■ **What is being asked**
In the records that follow, how many lines contain the word "will"? Give only that figure.

■ **Data for processing**
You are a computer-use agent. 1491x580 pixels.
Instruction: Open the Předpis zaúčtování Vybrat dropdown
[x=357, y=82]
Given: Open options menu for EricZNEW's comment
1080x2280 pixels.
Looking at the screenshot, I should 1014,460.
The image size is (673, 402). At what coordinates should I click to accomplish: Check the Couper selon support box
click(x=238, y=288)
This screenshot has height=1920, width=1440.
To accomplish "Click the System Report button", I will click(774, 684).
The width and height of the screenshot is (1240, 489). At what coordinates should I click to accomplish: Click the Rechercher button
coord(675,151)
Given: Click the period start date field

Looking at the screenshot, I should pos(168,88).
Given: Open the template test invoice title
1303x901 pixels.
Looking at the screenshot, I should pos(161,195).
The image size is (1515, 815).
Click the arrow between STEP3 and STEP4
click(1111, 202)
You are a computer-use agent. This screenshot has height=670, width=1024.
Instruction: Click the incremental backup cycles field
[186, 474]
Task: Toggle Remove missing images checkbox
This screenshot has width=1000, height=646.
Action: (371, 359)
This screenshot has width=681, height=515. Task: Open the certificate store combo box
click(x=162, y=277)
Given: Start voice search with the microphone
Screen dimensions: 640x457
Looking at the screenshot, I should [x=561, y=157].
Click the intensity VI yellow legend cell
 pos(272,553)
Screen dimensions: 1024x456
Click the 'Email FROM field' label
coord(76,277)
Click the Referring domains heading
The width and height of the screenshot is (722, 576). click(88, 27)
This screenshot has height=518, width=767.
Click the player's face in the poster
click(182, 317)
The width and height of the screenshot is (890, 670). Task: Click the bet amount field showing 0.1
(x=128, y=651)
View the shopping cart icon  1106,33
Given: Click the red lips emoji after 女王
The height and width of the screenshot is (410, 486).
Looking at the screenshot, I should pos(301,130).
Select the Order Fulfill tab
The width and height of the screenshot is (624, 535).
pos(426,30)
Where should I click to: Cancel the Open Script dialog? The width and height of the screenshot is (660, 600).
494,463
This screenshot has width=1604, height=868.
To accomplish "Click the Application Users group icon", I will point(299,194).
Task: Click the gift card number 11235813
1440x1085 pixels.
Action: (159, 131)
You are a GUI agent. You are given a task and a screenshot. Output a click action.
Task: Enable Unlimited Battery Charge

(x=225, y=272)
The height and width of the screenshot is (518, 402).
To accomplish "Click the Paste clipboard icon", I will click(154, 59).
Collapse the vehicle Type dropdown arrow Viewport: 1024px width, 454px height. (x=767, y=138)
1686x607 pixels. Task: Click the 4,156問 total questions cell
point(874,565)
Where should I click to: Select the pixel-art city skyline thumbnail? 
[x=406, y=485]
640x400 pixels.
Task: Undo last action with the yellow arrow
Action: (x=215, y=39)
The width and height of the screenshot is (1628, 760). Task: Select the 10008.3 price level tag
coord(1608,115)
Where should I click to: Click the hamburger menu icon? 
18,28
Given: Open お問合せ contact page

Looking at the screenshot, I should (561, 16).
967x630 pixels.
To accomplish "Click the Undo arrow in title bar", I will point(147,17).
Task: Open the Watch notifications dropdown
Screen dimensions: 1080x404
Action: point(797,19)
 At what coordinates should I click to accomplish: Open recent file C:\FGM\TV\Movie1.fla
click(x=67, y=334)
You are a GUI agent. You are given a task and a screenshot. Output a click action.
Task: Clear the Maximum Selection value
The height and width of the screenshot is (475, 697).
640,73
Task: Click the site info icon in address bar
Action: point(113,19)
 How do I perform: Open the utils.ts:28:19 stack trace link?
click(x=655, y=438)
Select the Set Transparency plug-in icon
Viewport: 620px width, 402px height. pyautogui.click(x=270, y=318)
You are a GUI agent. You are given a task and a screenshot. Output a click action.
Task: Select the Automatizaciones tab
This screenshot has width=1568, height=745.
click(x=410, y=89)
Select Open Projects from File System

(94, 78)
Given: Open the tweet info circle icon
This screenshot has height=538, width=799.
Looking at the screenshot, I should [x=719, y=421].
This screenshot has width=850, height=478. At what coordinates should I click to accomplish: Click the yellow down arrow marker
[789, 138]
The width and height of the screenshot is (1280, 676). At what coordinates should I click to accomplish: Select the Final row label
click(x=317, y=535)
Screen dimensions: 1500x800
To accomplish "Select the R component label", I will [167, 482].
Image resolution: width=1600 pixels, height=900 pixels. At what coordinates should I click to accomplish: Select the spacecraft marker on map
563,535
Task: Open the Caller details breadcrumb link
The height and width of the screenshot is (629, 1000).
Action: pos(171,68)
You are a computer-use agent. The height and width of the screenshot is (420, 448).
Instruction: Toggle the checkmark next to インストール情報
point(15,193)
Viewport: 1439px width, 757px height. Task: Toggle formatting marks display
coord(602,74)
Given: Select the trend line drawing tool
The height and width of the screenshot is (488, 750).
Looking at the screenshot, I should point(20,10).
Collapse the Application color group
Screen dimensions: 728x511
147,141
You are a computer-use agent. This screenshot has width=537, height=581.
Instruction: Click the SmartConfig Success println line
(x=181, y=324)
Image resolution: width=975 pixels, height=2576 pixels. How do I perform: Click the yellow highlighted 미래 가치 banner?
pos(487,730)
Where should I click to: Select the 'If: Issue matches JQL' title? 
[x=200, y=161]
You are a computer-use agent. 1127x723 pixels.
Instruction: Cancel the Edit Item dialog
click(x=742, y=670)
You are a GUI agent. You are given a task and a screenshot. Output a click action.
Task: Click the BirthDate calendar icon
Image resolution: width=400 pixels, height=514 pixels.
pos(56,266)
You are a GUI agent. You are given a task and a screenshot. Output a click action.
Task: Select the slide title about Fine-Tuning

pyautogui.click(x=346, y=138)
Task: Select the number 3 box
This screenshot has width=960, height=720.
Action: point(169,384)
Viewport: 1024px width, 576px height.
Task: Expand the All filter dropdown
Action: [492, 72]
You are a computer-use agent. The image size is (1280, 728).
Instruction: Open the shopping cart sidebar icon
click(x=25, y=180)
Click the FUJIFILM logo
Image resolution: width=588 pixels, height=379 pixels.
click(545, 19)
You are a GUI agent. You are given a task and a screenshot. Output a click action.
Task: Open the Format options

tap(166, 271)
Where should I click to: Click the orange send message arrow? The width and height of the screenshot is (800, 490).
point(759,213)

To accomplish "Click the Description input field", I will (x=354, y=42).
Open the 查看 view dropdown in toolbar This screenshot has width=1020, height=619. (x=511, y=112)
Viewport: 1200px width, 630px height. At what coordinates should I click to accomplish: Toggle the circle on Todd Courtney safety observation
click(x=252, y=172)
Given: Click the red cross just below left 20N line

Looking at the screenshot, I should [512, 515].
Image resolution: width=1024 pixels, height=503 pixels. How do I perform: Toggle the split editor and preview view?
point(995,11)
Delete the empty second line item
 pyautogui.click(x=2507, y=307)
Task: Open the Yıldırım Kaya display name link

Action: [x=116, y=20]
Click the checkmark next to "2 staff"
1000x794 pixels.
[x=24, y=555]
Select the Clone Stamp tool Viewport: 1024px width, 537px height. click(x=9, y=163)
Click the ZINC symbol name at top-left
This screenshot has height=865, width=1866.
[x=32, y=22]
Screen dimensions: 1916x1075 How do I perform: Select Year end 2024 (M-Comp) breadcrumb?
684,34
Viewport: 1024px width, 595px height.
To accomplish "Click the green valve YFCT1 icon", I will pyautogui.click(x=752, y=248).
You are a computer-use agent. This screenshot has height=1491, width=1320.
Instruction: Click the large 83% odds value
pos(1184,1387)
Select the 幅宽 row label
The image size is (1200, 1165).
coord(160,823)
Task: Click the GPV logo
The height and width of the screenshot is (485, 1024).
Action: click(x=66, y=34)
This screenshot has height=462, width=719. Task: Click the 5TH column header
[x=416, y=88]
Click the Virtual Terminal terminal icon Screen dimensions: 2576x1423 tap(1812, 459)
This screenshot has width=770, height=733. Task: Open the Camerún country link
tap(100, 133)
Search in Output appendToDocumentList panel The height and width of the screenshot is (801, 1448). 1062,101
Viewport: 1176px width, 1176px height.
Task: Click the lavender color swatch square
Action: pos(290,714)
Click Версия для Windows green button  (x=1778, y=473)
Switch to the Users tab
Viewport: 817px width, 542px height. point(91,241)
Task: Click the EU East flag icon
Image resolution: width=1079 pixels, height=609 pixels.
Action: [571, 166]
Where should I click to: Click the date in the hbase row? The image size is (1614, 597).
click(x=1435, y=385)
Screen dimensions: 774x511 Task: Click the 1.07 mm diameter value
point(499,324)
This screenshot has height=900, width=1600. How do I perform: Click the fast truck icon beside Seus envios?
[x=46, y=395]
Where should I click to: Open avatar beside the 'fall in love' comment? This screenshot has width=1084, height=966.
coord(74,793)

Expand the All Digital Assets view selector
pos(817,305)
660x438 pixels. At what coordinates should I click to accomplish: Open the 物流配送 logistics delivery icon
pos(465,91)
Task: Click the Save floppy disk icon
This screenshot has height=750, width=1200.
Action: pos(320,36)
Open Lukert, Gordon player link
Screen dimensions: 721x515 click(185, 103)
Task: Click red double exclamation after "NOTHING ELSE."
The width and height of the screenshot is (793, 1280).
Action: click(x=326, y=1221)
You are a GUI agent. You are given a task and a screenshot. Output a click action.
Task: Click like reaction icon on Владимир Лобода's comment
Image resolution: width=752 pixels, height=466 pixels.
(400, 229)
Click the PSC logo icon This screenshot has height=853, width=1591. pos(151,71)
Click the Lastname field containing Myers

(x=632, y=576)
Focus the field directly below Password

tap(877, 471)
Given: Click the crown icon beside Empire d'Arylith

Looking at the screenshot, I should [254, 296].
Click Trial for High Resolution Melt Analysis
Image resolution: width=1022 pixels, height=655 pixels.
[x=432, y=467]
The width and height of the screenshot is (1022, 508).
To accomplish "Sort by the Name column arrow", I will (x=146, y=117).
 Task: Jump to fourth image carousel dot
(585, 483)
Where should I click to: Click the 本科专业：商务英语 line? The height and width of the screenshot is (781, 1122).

■ **Answer to this task**
8